Discussion List Archives

[Date Prev][Date Next][Thread Prev][Thread Next][Date Index][Thread Index]

Re: [ddlm-group] options/text vs binary/end-of-line. .. .. .. .... .. .


On Wednesday, June 23, 2010 3:00 PM, Herbert J. Bernstein wrote:

>   John is mistaken about the value of the transmission check for most
>code pages.  Most of the Cyrillic code pages have quite distinctive
>printable charcaters for these characters values, and none of them would
>return the transmission check as the intended characters.  At worst you
>would get :: in place of the :<tc>: (e.g. with KOI0 or KOI7)  Try it with
>a few encodings and you will see it works pretty well.  I chose the
>accented o's to get in a region of the code tables that are well
>populated, so for most encodings you would really see the problem,
>but even the case of :: is pretty clear.

I think you misunderstand my point, but perhaps I'm just not getting it.  Here's what I think I understand about the transmission check proposal: the idea is to

1) include a fixed, well-known code at a recognizable position in the magic number.

2) The code will be constructed using a sufficient number of chosen non-ASCII characters such that

3) decoding the byte stream according to the wrong encoding will result in a transmission check string that differs from the expected, well-known one.

Have I got it?

Supposing that I understand the proposal, I quite agree that if a CIF encoded in UTF-8 and bearing the proposed transmission check signature were misinterpreted as being encoded in pretty much any other encoding, then the TC would reveal the mistake.  And that would be valuable.

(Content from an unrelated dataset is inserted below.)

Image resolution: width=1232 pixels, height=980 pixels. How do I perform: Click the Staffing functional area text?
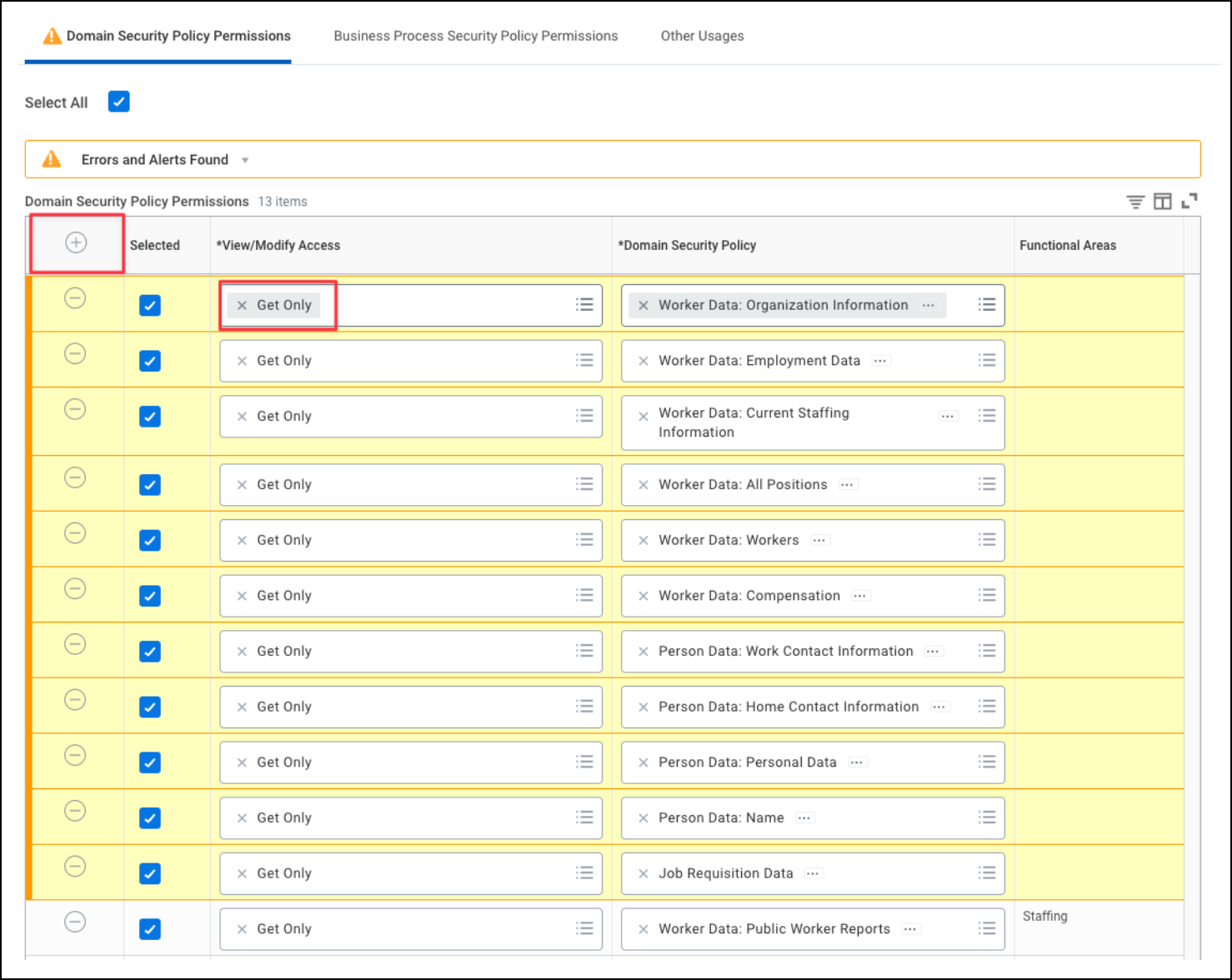point(1045,916)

The proposed scheme and specific signature would also work for a CIF encoded in ISO-8859-1, ISO-8859-15, and perhaps a couple others of the ISO-8859 family, except that it would not distinguish these one from another.  As I understand it, however, that the same procedure could not be used for CIFs using most other encodings.  At best, different TC codes would be required for most encodings.  For example, KOI8-R does not have a way to express *any* of the characters having Unicode code points U+00F2 - U+00F6, so CIF text encoded in KOI8-R simply could not include the TC signature at all.  There are no codes for the requisite characters.  That does not stop detection of UTF-8 misinterpreted as KOI8-R; rather, it makes it impossible to even attempt the reverse.

I am unaware of a single non-ASCII character that is representable in substantially all encodings we might reasonably expect to be used for CIF text.  A different TC signature could be chosen to use for KOI8-R, ISO-8859-various, Shift-JIS, etc.  Each would provide a decent check that a CIF encoded in the corresponding form was not misinterpreted as being in some other form, provided that the intended encoding were also known (for looking up the appropriate TC code).  That's doable, but it's suddenly a lot more complicated, requiring a lot of bookkeeping.

As I said, I do not oppose the transmission check idea.  If UTF-8 were indeed designated the canonical encoding for CIF among many alternatives, then I would expect TC to be applicable to a large number of the important cases.  I doubt there is a simple alternative that is significantly more general, but that's what I would prefer if such could be found.


Regards,

John
--
John C. Bollinger, Ph.D.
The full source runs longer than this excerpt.